「神様の、馬鹿」

 遠くから小さくテレビの音が聞こえる中。あたしは浴槽に窮屈な感じで座り湯船に浸かりながら、今日のデートを振り返ってしょんぼりしてた。

 映画が酷い事になってたハプニングはあったけど、正直今日のあたしのデートはかなり良かったと思う。
 素敵なハル君の服装も見れたし、先輩達といた時の誤解だって解けた。
 久々に一緒にゲームだってできたし、何ならカラオケでハル君の素敵な歌も聴けた。
 何なら、猫を助けに木を登るハル君の、引き締まった二の腕とか、正直目の保養になるくらいの物だって見れた。
 それなのに……。

 思い出すだけで、あたしは神様の仕打ちに恨めしくなる。
 確かに、ハル君は猫を助けるために頑張ってた。あたしだって、そんな彼の役に立ちたかった。
 そういう意味でも、最後に木から落っこちちゃったハル君を助けられて、怪我なく終わったのは良かったと思う。

 でも。でもよ。
 だからって彼をお姫様抱っこする事になるなんてどういうこと!?
 あんなの、あたしにとってもハル君にとっても、全然良いことないじゃん!

 きっとあれでハル君は自分が小さいって再認識して、気落ちしたんだと思う。
 彼の服も汚れちゃってたから、そのままお開きにして一緒に帰ったんだけど、帰り道も気まずくってほとんど話せなかったのは、きっとそんな理由だよね。

 電車で並んで座ってた時も。

  ──「美桜。ごめんな。なんか、最後にバタバタしちゃって」
  ──「全然。気にしなくていいよ」
  ──「だけど、さっきのは恥ずかしかったよな?」

 なんて、肩を落としたハル君が申し訳無さそうに言ってきて。

  ──「う、ううん。べっつにー。あたしは猫とハル君を助けられてホッとしてるし」

 あたしはそんな本音交じりの言葉を返したけど、彼は自嘲するように笑うと、そこから何も喋ってくれなかった。
 本当は、そういうのを気にせず、色々話しかけるべきだったのかもしれない。
 でも、それがウザかったらどうしよう。今はそっとしておいてほしいって思ってたらどうしようって、踏ん切りがつかなかったんだよね。
 でも、実際あたしもちょっとショックだったし、ハル君も同じだったんだと思う。

 ……やっぱ、あたしとハル君って結ばれない運命なのかな。
 こうやって嫌な気持ちにさせてたら、彼の気持ちが動くわけ無いじゃん。

 思い返してみたら、幼馴染として気遣ってもらいはしたけど、それ以上のことはなかった気もするし。
 カラオケで想いを込めた歌を沢山歌っい終わった時も、なんとなく響いた感じもなかった。
 プリを撮った時だって、恥ずかしがったりはしてたけど、それはきっとポーズとかで恥ずかしくなっただけだよね。

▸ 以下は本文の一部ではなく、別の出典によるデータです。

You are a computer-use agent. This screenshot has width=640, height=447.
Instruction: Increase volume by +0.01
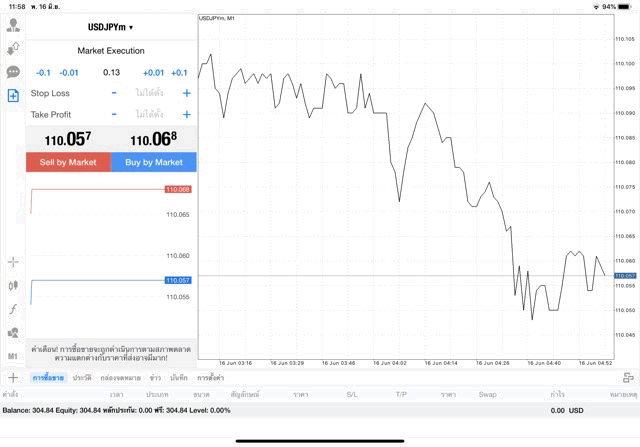(x=153, y=72)
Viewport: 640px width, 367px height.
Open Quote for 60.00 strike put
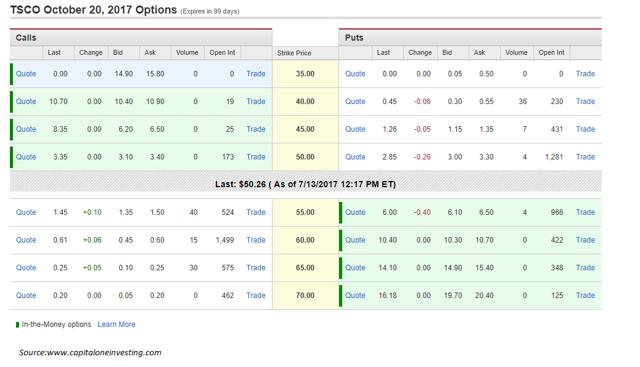[355, 240]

 折角雪乃さんにあれだけの衣装を用意してもらって、SING(シング)さんにもあそこまで綺麗にヘアメイクまでしてもらって。
 結菜や宇多ちゃん、それに今日のデートのきっかけを作ってくれた妙花の協力で、ここまで最高のシチュエーションを作れたのに。
 結局あたし、何も進展してない。なんならよりネガティブになってるじゃん。
 胸を張ろうって頑張って、上手くいったと思ったのに……。

「はぁ……」

 手にお湯を救い、顔にバシャッと掛ける。
 だけど、そんな事じゃ憂鬱になった気持ちを洗い流せなんてしなかった。

      ◆   ◇   ◆

 お風呂を上がってパジャマに着替えて、頭をバスタオルで乾かしたあたしは、リビングでお父さん親と一緒にソファーに座り、テレビを見ていた。
 普段なら笑いながら見ているバラエティ番組。だけど、今日は全然気持ちが盛り上がらなくって、時折ため息を漏らしながら、退屈そうに見つめるだけ。

「……何かあったか?」
「ううん。何も」

 腫れ物に触れるようなお父さんの態度。
 だけど、気持ちをごまかせなくって、結局そっけない返事しかできない。
 そういえば、明日からまた学校だよね。どんな顔をして一緒に行けばいいんだろう……。

「ほらほら。そんな顔してないで。大瀬さんからもらったお土産でも食べましょ」

 空気が悪いのを感じてか。普段通りの明るい感じでお母さんがお盆にお茶菓子と湯呑みを乗せてやってきた。
 温かいお茶と、お菓子はお土産の定番のひとつ、観光地の名前やデザインが入ったクッキーの詰め合わせ。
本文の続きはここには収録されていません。